→ **TO DO**: Please copy each line from the entries that contains the string "filter".

----------

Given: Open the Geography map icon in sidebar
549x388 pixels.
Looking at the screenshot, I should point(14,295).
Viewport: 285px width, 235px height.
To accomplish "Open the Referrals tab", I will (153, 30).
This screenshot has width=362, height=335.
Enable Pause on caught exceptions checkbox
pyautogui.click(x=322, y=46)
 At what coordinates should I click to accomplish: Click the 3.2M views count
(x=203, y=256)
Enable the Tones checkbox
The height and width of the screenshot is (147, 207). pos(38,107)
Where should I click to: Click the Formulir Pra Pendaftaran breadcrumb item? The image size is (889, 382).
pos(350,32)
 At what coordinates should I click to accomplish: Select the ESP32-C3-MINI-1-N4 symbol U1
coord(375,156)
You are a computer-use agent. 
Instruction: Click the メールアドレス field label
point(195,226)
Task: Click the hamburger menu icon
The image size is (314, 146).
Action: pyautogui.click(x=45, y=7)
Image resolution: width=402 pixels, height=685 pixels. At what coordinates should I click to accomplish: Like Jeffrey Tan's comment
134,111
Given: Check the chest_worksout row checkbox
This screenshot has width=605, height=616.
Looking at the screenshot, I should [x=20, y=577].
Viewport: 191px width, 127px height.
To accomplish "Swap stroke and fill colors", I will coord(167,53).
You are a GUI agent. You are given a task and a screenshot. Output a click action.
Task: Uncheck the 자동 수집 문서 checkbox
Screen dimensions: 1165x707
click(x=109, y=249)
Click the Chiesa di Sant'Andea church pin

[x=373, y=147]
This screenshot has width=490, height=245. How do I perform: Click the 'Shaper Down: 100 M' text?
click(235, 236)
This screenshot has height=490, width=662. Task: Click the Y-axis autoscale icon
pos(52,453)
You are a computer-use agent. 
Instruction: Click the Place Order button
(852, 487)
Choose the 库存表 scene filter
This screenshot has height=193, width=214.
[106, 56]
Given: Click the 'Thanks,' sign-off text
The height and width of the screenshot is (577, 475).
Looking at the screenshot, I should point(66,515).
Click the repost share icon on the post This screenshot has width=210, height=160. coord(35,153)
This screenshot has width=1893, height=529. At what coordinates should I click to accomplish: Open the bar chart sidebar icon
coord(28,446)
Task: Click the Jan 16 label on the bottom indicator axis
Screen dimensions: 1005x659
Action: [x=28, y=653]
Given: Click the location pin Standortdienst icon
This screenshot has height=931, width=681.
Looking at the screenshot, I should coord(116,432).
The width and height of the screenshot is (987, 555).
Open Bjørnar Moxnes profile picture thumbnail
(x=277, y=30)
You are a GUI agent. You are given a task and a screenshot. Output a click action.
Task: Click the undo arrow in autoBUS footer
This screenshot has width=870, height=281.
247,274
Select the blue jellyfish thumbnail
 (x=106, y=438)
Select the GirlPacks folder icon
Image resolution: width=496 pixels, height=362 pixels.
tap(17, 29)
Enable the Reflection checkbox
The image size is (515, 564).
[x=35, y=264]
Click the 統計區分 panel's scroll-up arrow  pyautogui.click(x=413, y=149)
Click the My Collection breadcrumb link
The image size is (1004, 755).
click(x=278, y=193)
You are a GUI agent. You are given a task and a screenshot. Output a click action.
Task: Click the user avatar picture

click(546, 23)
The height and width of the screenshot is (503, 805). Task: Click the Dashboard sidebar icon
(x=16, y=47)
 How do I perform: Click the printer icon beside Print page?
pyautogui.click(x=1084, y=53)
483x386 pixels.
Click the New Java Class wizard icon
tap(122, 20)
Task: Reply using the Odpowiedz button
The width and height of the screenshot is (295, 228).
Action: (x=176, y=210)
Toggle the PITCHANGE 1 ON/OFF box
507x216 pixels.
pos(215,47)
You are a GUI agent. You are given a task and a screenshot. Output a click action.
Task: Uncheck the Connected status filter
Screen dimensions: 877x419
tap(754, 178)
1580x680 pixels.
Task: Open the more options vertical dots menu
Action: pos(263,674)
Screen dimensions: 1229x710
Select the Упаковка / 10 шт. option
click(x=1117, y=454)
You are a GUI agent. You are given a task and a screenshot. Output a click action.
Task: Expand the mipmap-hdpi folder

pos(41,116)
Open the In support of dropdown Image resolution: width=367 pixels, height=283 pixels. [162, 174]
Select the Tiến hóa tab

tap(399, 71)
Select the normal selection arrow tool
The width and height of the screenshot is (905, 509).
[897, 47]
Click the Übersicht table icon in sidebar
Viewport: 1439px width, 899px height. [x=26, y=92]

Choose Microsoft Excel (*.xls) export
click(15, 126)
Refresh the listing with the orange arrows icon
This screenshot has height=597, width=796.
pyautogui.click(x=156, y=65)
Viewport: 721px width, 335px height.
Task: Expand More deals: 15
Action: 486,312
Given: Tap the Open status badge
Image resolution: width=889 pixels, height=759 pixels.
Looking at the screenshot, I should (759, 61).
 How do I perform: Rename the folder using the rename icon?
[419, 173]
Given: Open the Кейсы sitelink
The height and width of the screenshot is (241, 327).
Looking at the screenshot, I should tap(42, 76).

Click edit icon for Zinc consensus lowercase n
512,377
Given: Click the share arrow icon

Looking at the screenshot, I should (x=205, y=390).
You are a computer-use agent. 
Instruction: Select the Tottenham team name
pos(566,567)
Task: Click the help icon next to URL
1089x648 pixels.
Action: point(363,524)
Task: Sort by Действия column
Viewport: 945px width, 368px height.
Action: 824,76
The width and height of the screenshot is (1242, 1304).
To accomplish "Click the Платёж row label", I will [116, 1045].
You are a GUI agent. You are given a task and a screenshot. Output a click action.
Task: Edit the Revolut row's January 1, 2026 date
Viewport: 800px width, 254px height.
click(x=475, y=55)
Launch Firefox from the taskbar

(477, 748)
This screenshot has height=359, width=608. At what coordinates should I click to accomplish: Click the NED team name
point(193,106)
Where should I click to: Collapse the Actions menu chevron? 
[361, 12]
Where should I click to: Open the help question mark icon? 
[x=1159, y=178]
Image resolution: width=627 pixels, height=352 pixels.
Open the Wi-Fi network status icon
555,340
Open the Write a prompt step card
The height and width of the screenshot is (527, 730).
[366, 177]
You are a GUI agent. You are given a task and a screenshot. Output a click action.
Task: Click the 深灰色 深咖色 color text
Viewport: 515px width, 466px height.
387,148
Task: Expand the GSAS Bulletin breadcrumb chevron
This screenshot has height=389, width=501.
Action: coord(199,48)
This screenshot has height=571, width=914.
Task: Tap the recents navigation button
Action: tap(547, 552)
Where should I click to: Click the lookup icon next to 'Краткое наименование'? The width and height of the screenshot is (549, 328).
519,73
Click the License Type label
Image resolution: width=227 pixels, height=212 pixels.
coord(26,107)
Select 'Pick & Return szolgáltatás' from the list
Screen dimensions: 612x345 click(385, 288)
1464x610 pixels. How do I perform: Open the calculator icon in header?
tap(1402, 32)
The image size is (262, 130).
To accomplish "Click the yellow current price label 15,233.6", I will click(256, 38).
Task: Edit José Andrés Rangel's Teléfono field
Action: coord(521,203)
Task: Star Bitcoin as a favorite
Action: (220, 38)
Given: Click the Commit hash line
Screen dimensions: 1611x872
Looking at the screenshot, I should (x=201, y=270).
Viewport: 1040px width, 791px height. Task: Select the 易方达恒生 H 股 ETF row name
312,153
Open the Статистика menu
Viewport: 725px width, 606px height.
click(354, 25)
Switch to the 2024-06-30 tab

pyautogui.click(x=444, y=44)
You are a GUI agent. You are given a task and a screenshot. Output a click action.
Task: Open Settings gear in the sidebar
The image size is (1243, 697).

----------

→ **ANSWER BELOW**:
Choose the 库存表 scene filter
Task: Uncheck the Connected status filter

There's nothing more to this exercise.